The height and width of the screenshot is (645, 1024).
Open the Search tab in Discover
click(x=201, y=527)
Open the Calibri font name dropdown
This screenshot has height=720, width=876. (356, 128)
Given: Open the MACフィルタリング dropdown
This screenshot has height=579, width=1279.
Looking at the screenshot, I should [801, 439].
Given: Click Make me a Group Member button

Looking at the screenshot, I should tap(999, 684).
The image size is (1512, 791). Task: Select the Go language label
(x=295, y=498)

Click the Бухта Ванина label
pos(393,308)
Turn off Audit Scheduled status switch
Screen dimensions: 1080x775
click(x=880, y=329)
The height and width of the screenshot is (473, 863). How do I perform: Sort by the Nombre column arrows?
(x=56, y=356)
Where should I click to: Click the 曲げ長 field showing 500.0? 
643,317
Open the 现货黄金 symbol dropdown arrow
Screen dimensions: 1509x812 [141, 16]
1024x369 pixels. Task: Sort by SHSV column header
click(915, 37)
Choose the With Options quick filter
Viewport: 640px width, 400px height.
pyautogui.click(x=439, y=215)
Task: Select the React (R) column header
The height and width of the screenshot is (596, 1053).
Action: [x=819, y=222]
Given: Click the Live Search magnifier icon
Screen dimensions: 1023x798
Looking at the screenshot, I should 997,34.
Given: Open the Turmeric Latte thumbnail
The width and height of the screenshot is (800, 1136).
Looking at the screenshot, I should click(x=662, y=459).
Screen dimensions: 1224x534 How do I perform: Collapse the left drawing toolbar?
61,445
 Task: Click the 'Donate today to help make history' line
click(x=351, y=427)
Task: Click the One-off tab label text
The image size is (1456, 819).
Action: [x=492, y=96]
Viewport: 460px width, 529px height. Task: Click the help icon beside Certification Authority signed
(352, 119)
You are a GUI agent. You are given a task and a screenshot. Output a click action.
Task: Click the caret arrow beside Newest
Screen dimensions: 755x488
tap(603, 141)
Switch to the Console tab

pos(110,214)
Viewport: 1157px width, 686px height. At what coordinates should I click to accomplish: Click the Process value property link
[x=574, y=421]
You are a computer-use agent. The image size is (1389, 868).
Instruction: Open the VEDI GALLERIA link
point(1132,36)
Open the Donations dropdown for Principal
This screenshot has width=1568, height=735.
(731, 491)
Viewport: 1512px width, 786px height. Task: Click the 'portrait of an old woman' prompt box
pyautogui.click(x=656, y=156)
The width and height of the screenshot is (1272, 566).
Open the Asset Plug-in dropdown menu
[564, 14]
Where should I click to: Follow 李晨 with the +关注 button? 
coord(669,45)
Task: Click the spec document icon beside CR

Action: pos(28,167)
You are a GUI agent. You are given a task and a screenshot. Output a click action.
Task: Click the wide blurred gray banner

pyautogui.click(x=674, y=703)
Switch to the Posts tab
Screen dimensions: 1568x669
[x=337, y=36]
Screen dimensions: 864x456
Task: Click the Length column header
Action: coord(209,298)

Activity.
Write out exactly the lines that begin at the one containing "Task: Click the spec document icon beside CR" and continue through the last line of the data, and only those.

The answer.
Task: Click the spec document icon beside CR

Action: pos(28,167)
You are a GUI agent. You are given a task and a screenshot. Output a click action.
Task: Click the wide blurred gray banner

pyautogui.click(x=674, y=703)
Switch to the Posts tab
Screen dimensions: 1568x669
[x=337, y=36]
Screen dimensions: 864x456
Task: Click the Length column header
Action: coord(209,298)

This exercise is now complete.